Can anyone shed some light on what this is, what problems it addresses and how it can help? Thanks!


----------



## Daren (Jan 16, 2012)

Have a nose here - some vids and lots of discussion > http://coffeeforums.co.uk/showthread.php?13115-Nutating&highlight=nutate

It works well for me. What tamper are you using?


----------



## Eyedee (Sep 13, 2010)

If you use the search facility for this you will find a thread with numerous comments on this started by kikapu last November.

Ian

Oops. looks like we were posting at the same time.


----------



## ajh101 (Dec 21, 2013)

Flat Motta 58mm


----------



## kikapu (Nov 18, 2012)

I use it as a way to distribute the grinds and has helped me get rid on channelling issues I had. place tamper lightly on top of the mound then just using weight of the tamper nutate 2-3 times this then levels and distributes the coffee light tamp twist with no pressure to polish job done. With my IMS basket consistent pours with no dead spots.

For me with nutating means I get a level puck whereas before I was more often than not a bit off.


----------



## kikapu (Nov 18, 2012)

ajh101 said:


> Flat Motta 58mm


Convex tampers are generally seen as better for nutating but no reason you cant use a flat one. Also when nutating usually you will find you have to coarsen the grind slightly


----------



## ajh101 (Dec 21, 2013)

Interesting. Is this because the puck is more compacted?


----------



## MWJB (Feb 28, 2012)

The theory is the nutating tamp especially compacts the grinds around the edge of the basket, where normally there would be least resistance to the brew water.


----------



## Guest (Sep 12, 2014)

Hmmm.... tried nutating once and my barista co-worker (we work together) said he'd prefer Staub but im using a convex and he's on flat....
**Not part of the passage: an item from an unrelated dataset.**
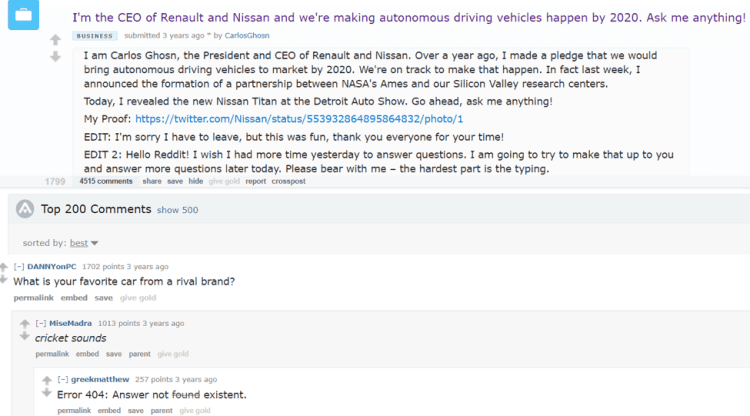
Task: Collapse greekmatthew's comment with [–]
Action: click(x=63, y=379)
And Convex distributes pressure as follows.....

Downwards pressure:High

Sideways:Low

Which helps seal the sides of the basket.....

But since he's on a flat tamper which distributes pressure only downwards.....

He needs to perform Staub tamping to seal the baskets.....

Anyways, he's not a fan of channeling and i wont look pretty on a bottomless PF.......

Hope this is informative


----------